__TO BE DONE__
How many lines in the items below contain the string "height", with uppercase and lowercase treated as different? Reply with the number alone.

□ □ □ □

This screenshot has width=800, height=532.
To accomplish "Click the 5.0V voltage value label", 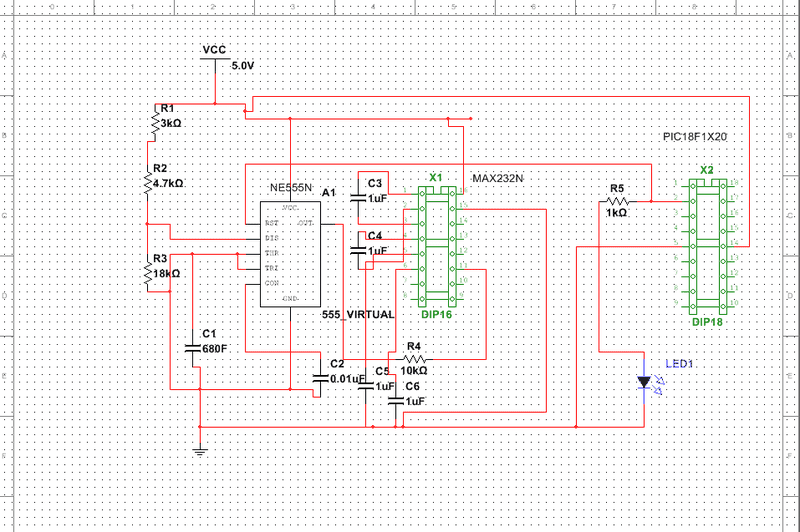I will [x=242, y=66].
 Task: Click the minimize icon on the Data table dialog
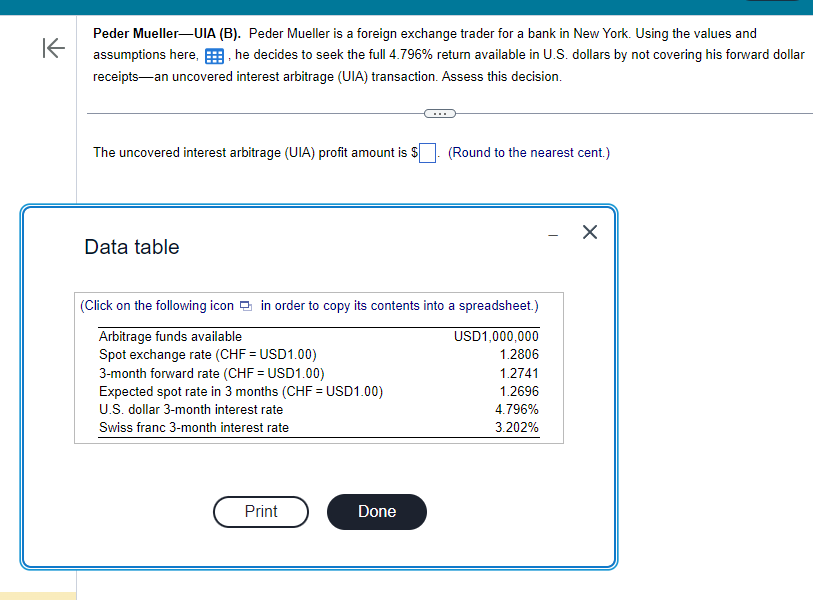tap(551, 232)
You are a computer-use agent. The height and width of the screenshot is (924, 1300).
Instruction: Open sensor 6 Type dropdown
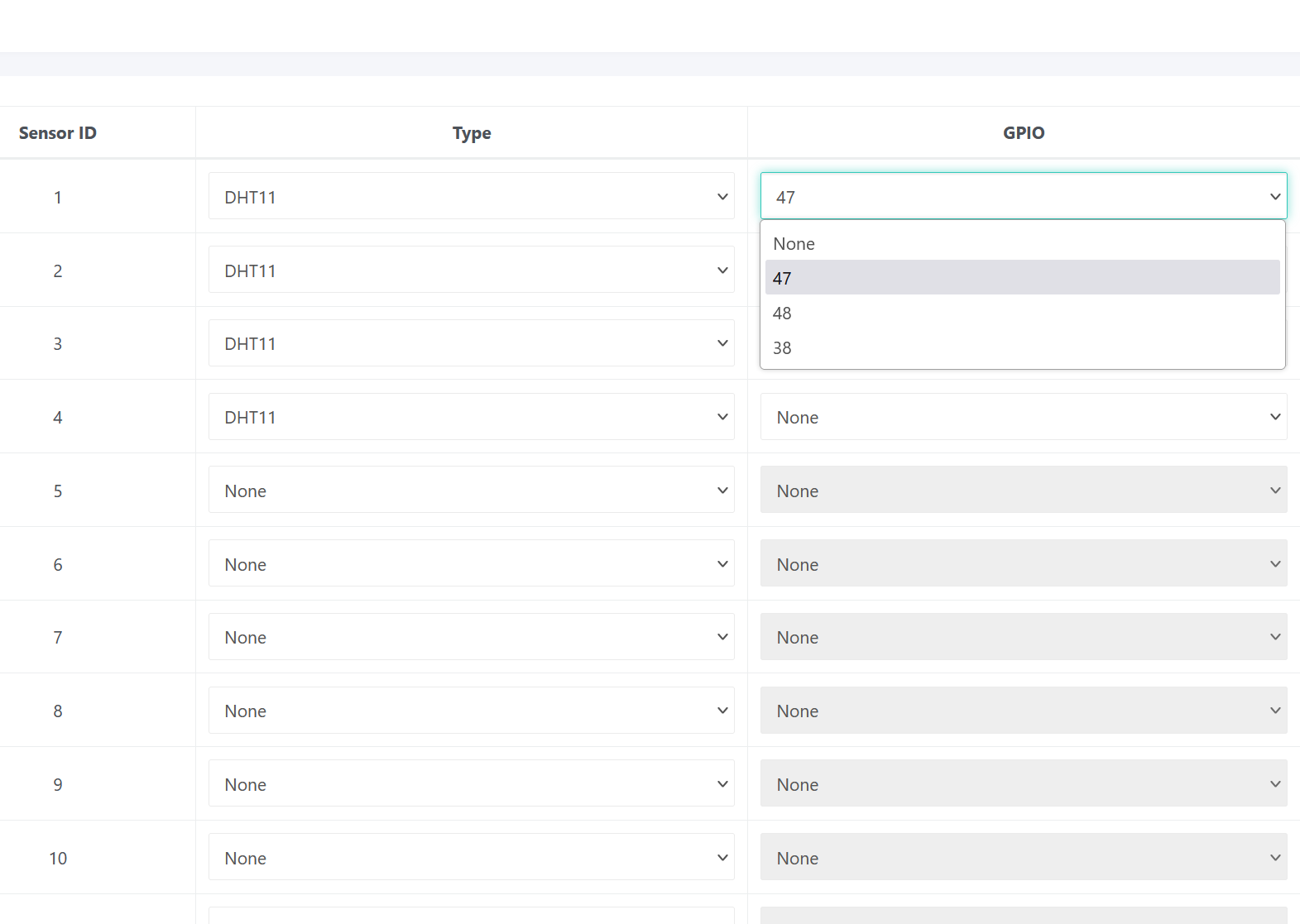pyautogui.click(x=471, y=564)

□ □ □ □

__ANSWER__
2